En esta época los cementerios se llenan de crisantemos, violetas y dalias, por eso estas flores se asocian con los difuntos. Son las flores que en noviembre alcanzan la plena floración. También hay una razón biológica en el uso de violetas, y es que resisten muy bien el frío y las heladas propias de estas fechas. El color predilecto de las flores de este día es el morado. Es un color que tradicionalmente se ha asociado al poder porque resultaba muy costoso obtener pigmentos de ese color –antes de que se descubriese el púrpura de Perkin, el primer colorante sintético–. Sin embargo, desde la antigüedad el violeta ha tenido una connotación de duelo y su color oscuro se asimila al de la sangre derramada, quizá por eso en la mitología griega Hades, el dios del inframundo, raptaba a Perséfone mientras recogía violetas. Durante la Cuaresma y el Adviento los sacerdotes visten casulla morada para simbolizar la penitencia, un atuendo que también usan en las misas de difuntos.
El dulce típico de estas fiestas son los huesos de santo. La razón es la misma por la que ahora se comen castañas para celebrar el Magosto, porque es la época de recogida, y por la que se comen y se decoran las calabazas, para darle salida al excedente de producción que se alcanza en esta época del año. Los huesos de santo son un tipo de mazapán que se hace con huevos, azúcar y almendras. La temporada la marcan las almendras porque en septiembre suele terminar la recogida. También por eso en estas fechas comienza la venta de turrón de Jijona y de Alicante, que es una forma de conservar la almendra a lo largo del año. Tradicionalmente, los huesos de santo se rellenan con yema, una preparación que se hace en caliente ligando yemas de huevo con almíbar al punto de hebra elaborado con azúcar y agua. En la actualidad también se rellenan con cabello de ángel, chocolate, praliné…

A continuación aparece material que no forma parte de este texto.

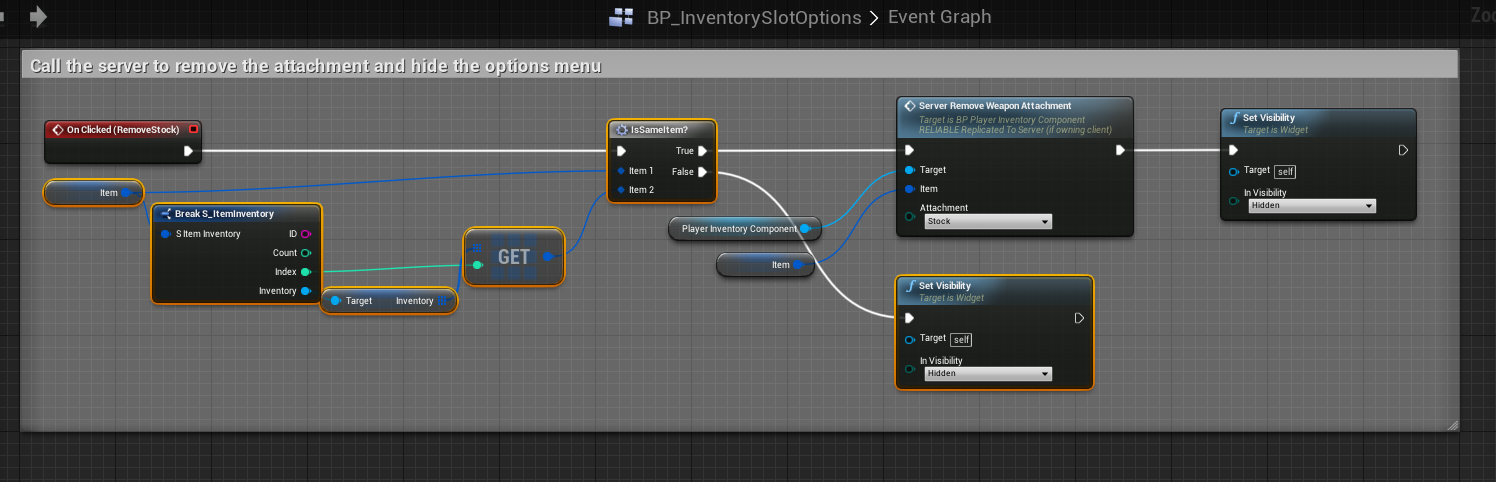
Task: Open In Visibility dropdown on lower Set Visibility
Action: 987,373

El propósito de este dulce era alejarse de la forma tenebrosa de tratar la muerte propia de la cultura celta y ofrecer una imagen acogedora de los difuntos, más acorde con la concepción católica de la muerte como transición a la vida eterna. Se cree que fue un monje benedictino quien hizo por primera vez estos dulces en el siglo XVII, dándoles una simpática forma de hueso de tibia con su tuétano dentro. Se hicieron populares gracias a Francisco Martínez Montiño, el jefe de concina de Felipe II, que publicó la receta en 1611 en su famoso libro Arte de cocina, pastelería, bizcochería y conservería.
Todas las tradiciones que atraviesan estos días especiales tienen un origen que se puede explicar desde disciplinas diferentes, desde la biología, la química, la teología, la astronomía, la historia… Unas disciplinas nutren a otras, rellenan lagunas y expanden los conocimientos que ya se tenían. Por eso mantener y honrar las tradiciones es una forma de respetar a todas las formas de conocimiento que nos han precedido y nos han convertido en quienes somos. En la tradición está nuestra genuina identidad, la que nos ha sido dada por nacer en un lugar y en una familia.